Records for this task below:

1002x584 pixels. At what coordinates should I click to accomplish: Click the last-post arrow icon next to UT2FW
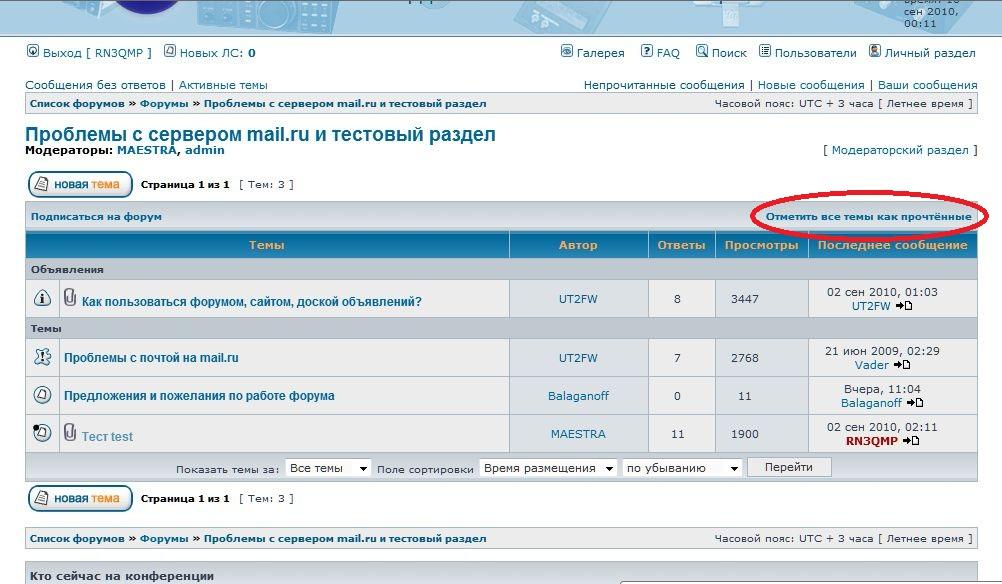tap(904, 306)
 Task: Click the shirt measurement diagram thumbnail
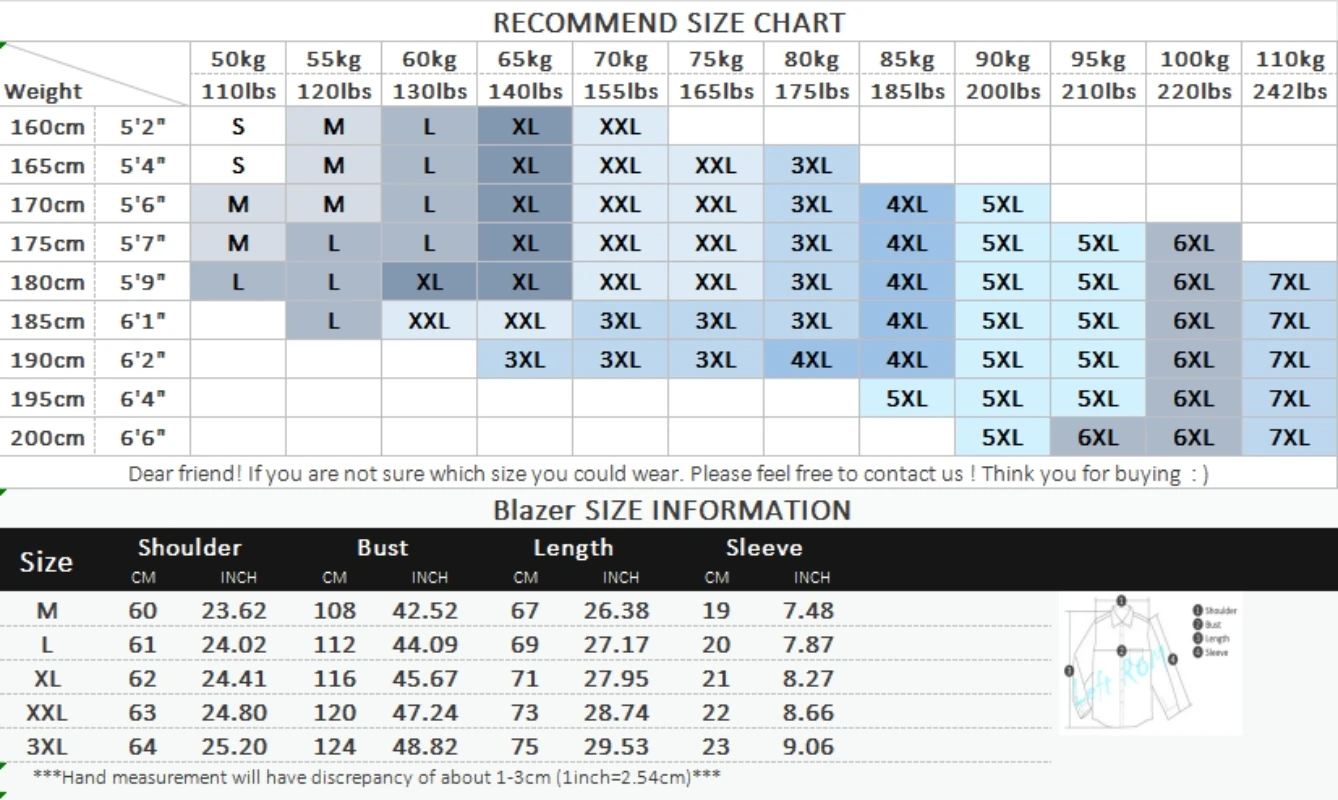click(x=1150, y=664)

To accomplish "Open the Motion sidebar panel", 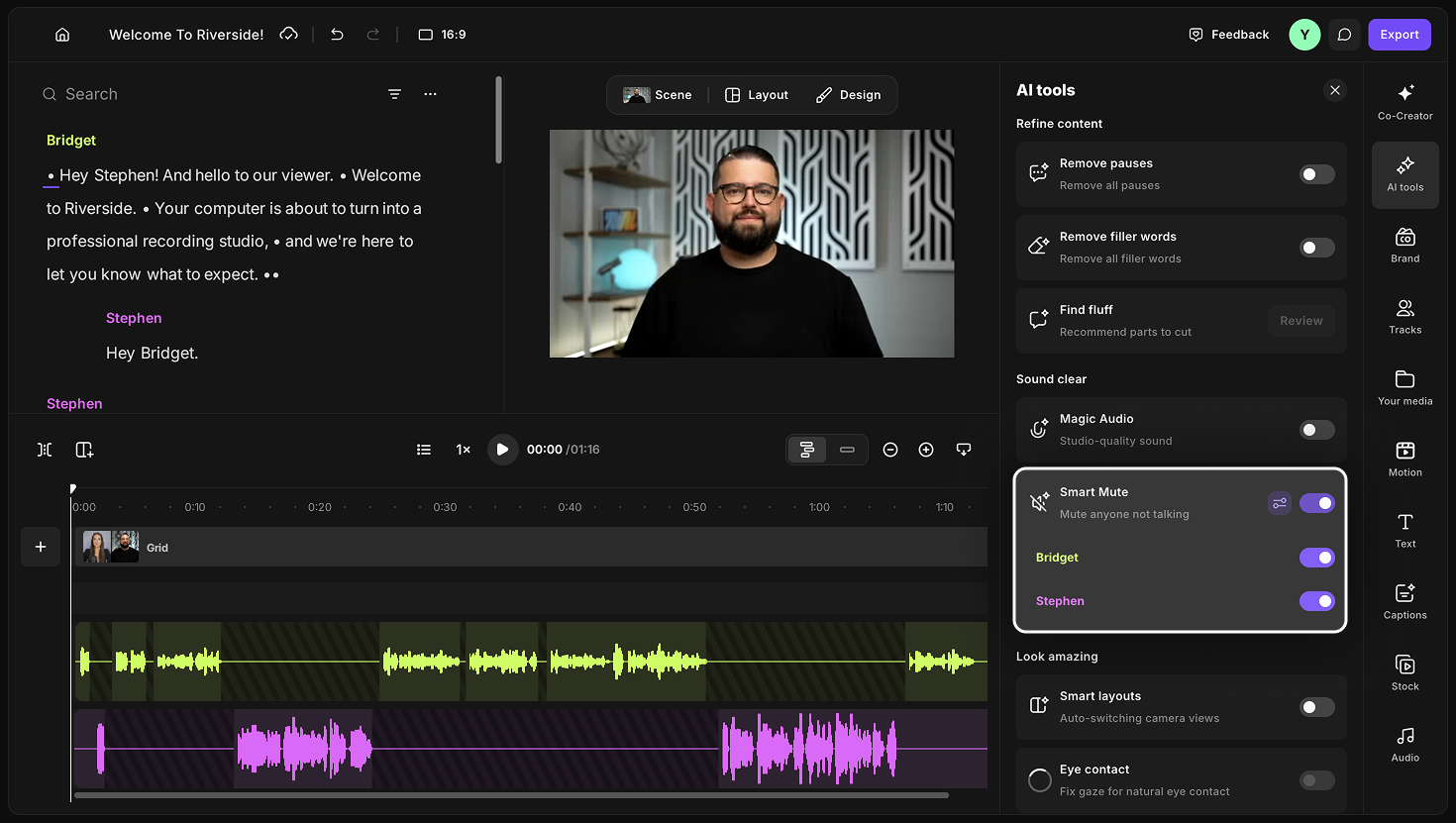I will coord(1404,460).
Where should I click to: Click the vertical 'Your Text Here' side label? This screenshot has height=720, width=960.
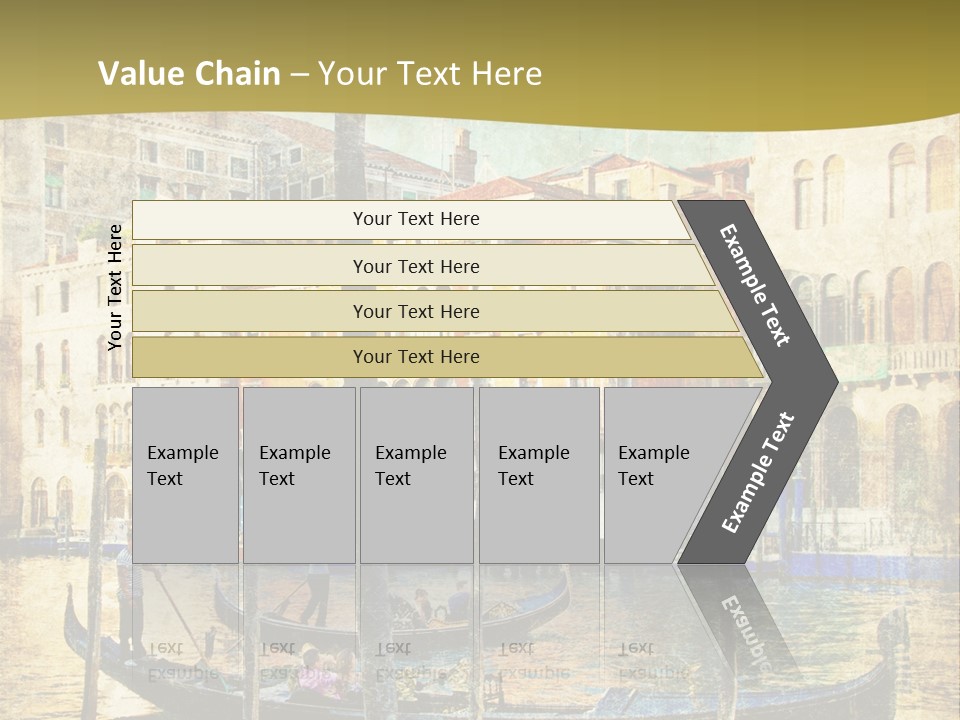[114, 287]
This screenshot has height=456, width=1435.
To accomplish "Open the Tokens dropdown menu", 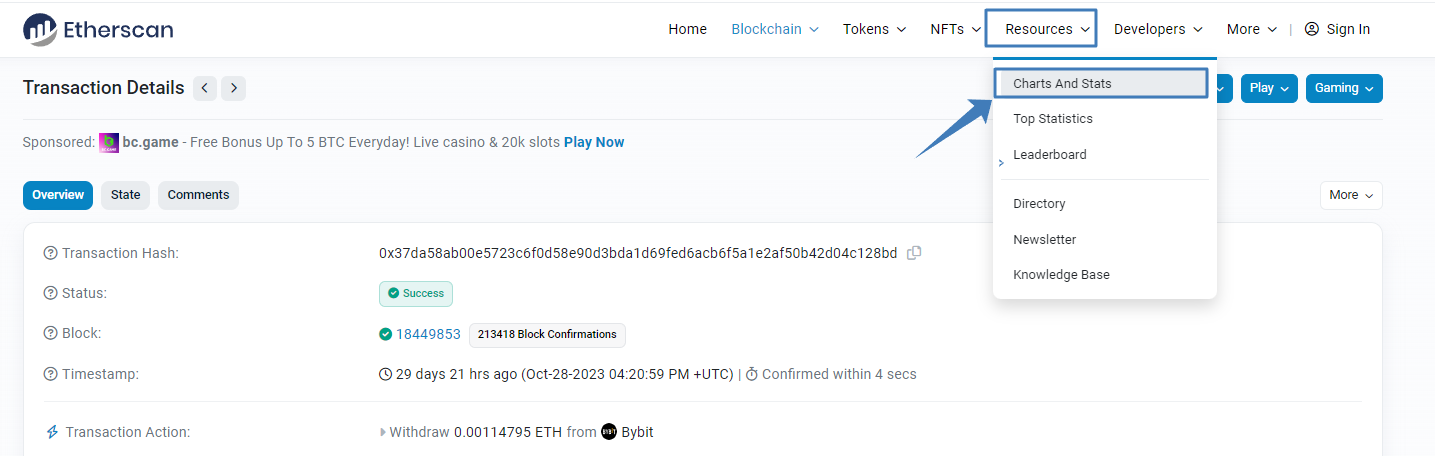I will [x=874, y=29].
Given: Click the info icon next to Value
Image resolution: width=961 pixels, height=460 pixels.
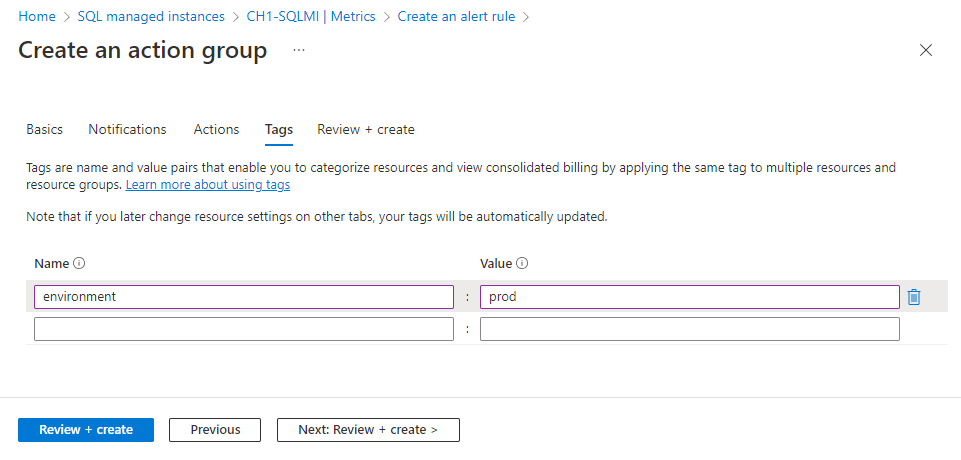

End of Records for this task.

Take the line that contains "Given: Click the info icon next to Value" and every line after it to the end of the records above; quote them exactly, leaving out the pictures.

■ Task solution
Given: Click the info icon next to Value
Image resolution: width=961 pixels, height=460 pixels.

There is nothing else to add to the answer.